Even the death's head at the feast regretted the long postponement of so spirited a programme, interspersed, as it promised to be, with songs, dances, and "tricks," and winding up with an original poem, "He won't be happy till he gets it."

Benham's Indian had got up and gone out. Kaviak had tried to go too, but the door was slammed in his face. He stood there with his nose to the crack exactly as a dog does. Suddenly he ran back to Mac and tugged at his arm. Even the dull white men could hear an ominous snarling among the Mahlemeuts.

Out of the distance a faint answering howl of derision from some enemy, advancing or at bay. It was often like this when two teams put up at the Big Chimney Camp.

"Reckon our dogs are gettin' into trouble," said Salmon P. anxiously to his deaf and crippled partner.

"It's nothing," says the Trader. "A Siwash dog of any spirit is always trailing his coat"; and Salmon P. subsided.
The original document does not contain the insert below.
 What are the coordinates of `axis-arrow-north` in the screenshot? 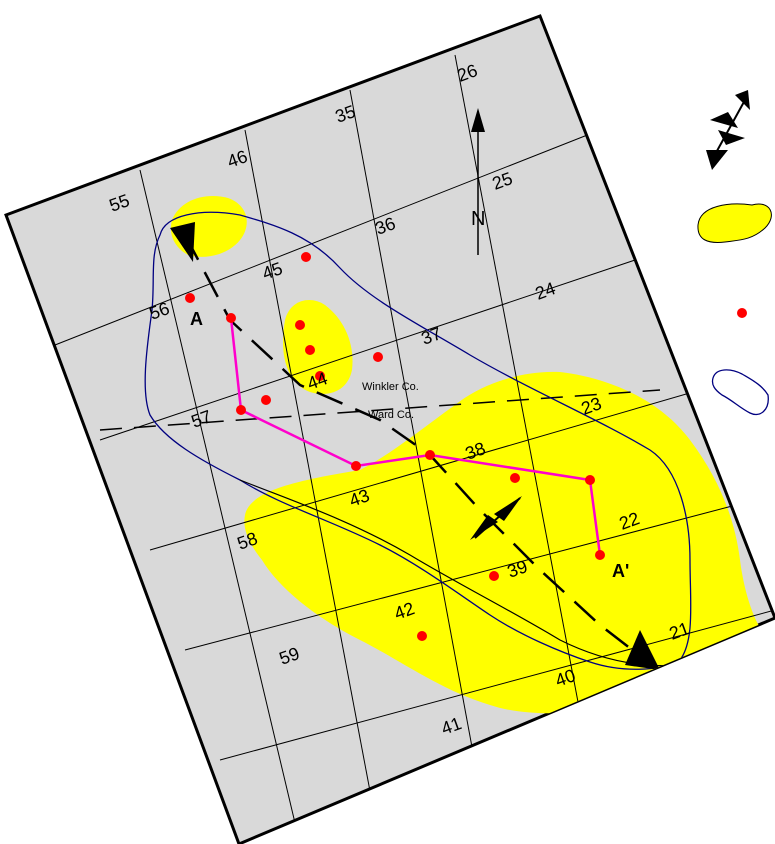 It's located at (182, 242).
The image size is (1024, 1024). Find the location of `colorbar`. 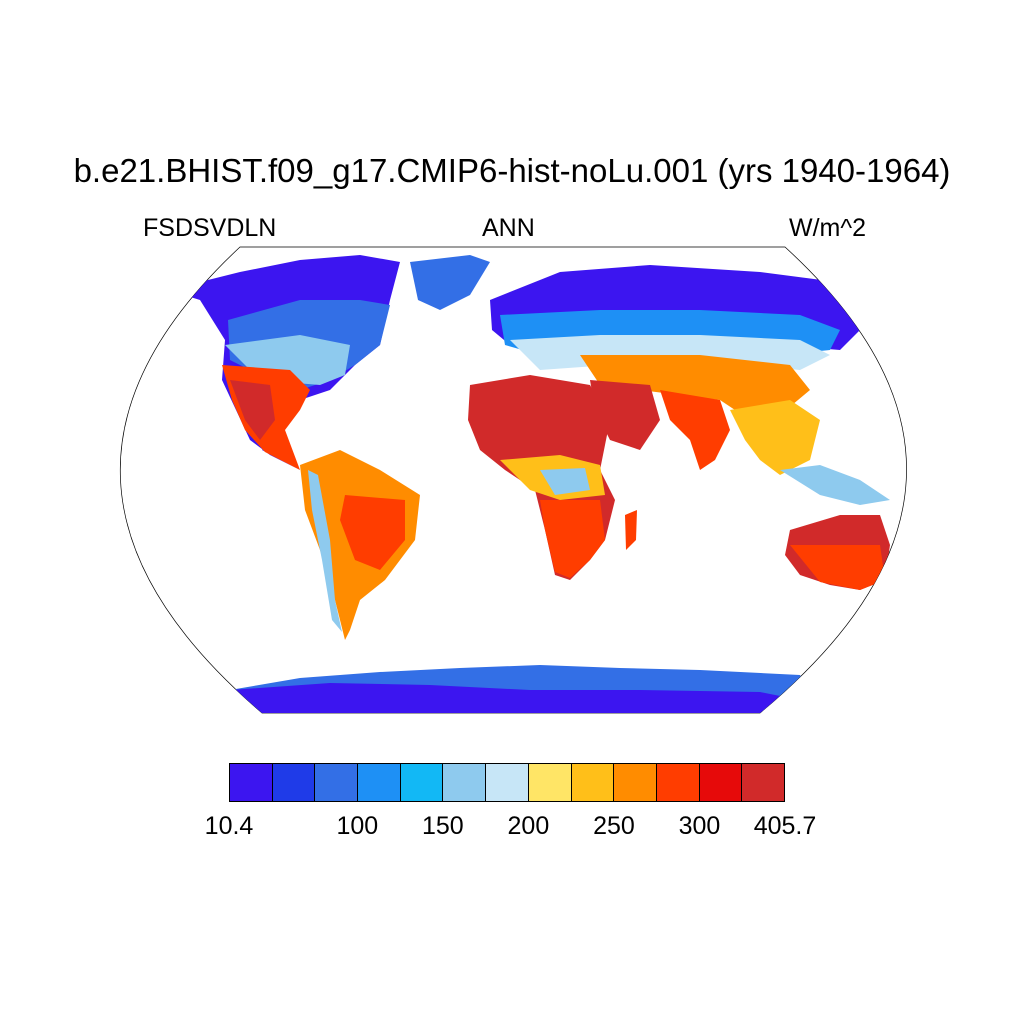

Not so Kaviak. Back to the door, head up, he listened. They had observed the oddity before. The melancholy note of the Mahlemeut never yet had failed to stir his sombre little soul. He was standing now looking up at the latch, high, and made for white men, eager, breathing fast, listening to that dismal sound that is like nothing else in nature—listening as might an exiled Scot to the skirl of bagpipes; listening as a Tyrolese who hears yodelling on foreign hills, or as the dweller in a distant land to the sound of the dear home speech.

The noise outside grew louder, the air was rent with howls of rage and defiance.

"Sounds as if there's 'bout a million mad dogs on your front stoop," says Schiff, knowing there must be a great deal going on if any of it reached his ears.